DATA SECTION START

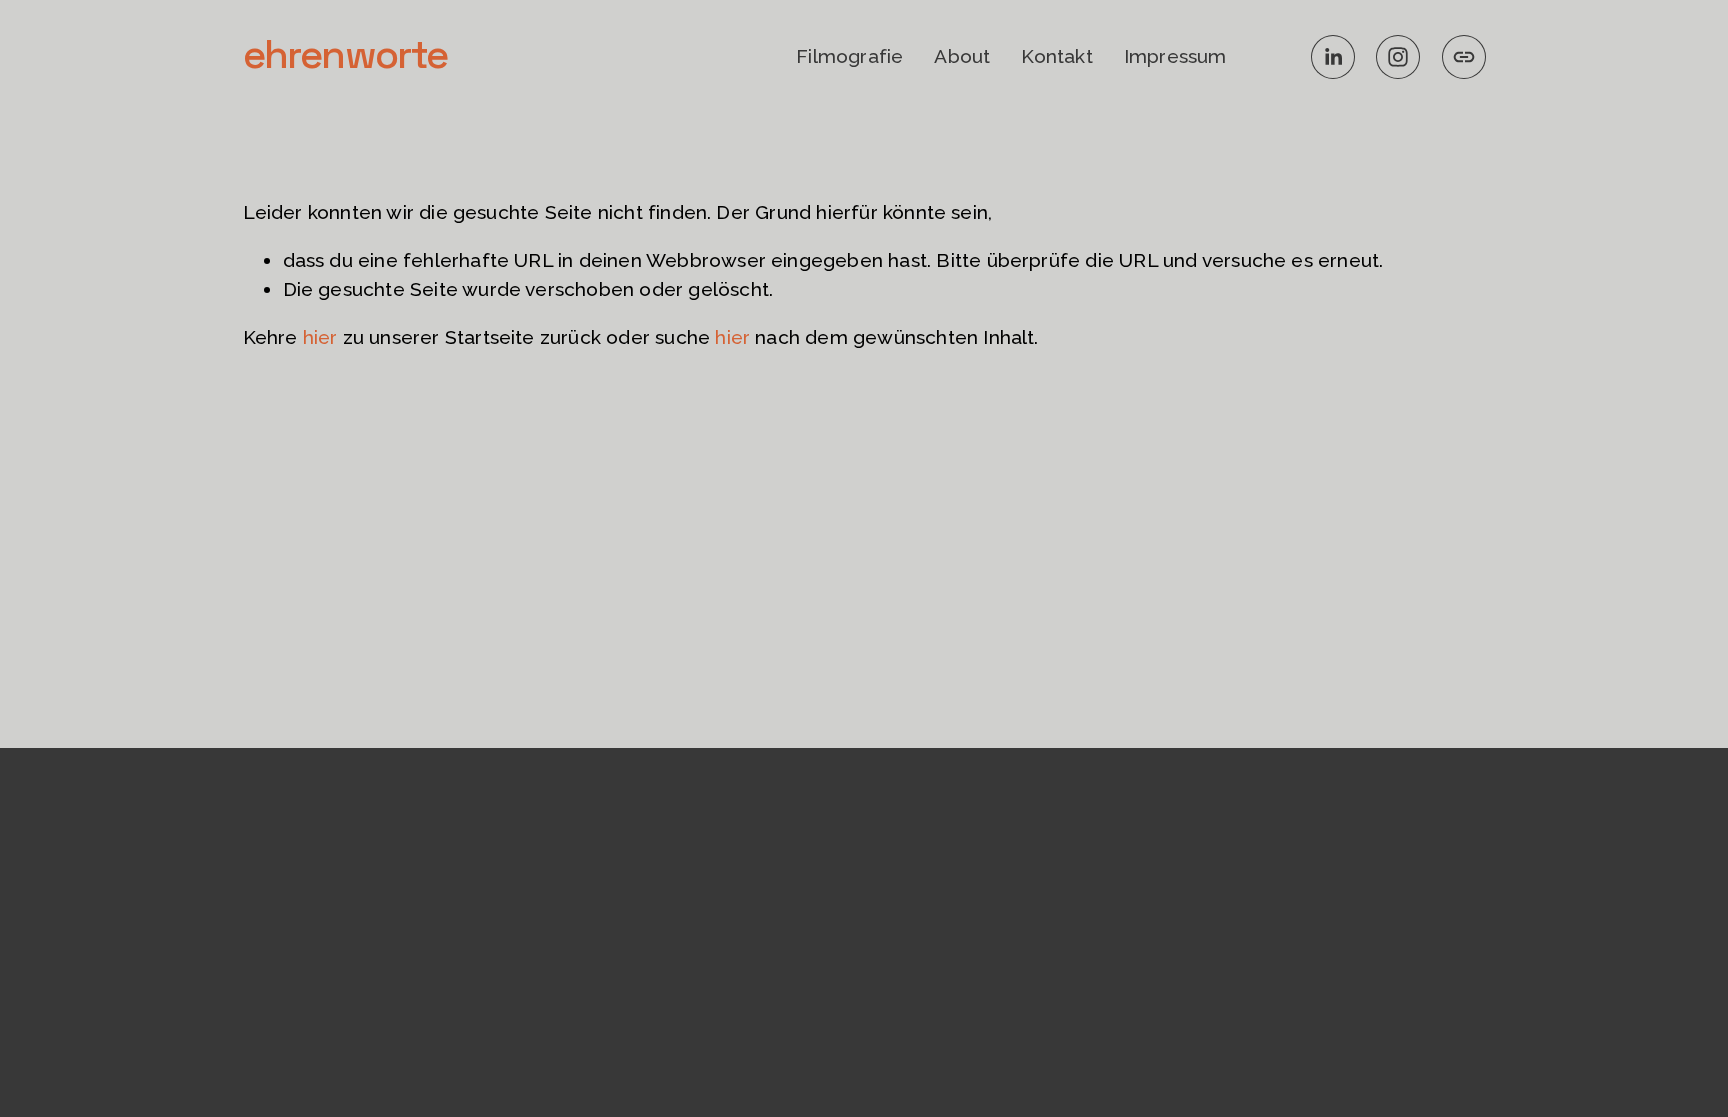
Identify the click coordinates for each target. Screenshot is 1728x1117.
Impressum (1175, 56)
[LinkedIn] (1333, 57)
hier (320, 337)
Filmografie (849, 56)
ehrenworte (345, 54)
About (962, 56)
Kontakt (1056, 56)
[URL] (1464, 57)
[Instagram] (1398, 57)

DATA SECTION END

Every entry above is to be transcribed exactly, with all pictures left out.

Identify the click coordinates for each target. Screenshot is 1728x1117.
Impressum (1175, 56)
[LinkedIn] (1333, 57)
hier (320, 337)
Filmografie (849, 56)
ehrenworte (345, 54)
About (962, 56)
Kontakt (1056, 56)
[URL] (1464, 57)
[Instagram] (1398, 57)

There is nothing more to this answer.